Prove the identity $$\csc2\theta=\frac{\sec\theta\csc\theta}{2}$$
I've started by using a double angle identity, but I'm not sure how to continue from here or if this is right approach.
$$\csc2\theta=\frac{1}{\sin2\theta}=\frac{1}{2\sin\theta\cos\theta}$$
What you did is correct. Now, you do:$$\frac1{2\sin\theta\cos\theta}=\frac{\frac1{\cos\theta}\times\frac1{\sin\theta}}2=\frac{\sec\theta\csc\theta}2.$$
Your approach is right, you just need to do the last step to get the desired result: What are $\frac{1}{\sin(\theta)}$ and $\frac{1}{\cos(\theta)}$?

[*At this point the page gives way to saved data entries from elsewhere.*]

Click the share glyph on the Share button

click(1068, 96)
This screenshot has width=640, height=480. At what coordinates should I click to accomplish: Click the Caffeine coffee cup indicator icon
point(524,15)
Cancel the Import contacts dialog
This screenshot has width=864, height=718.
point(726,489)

The thing you did is OK. The question which occurs is do you know how to prove $$\sin (2x) = 2\sin x \cos x$$
(Hint: use adition theorem for function $\sin $)
You are already on the right track. Here is another approach.
GO!
$$\begin{aligned}\csc{2\theta}&=\frac{1}{\sin{2\theta}}\\&=\frac{1}{2\sin\theta\cos\theta}\\&=\frac12\csc\theta\sec\theta\\&=\frac{\csc\theta\sec\theta}{2}\end{aligned}$$
I hope this helps.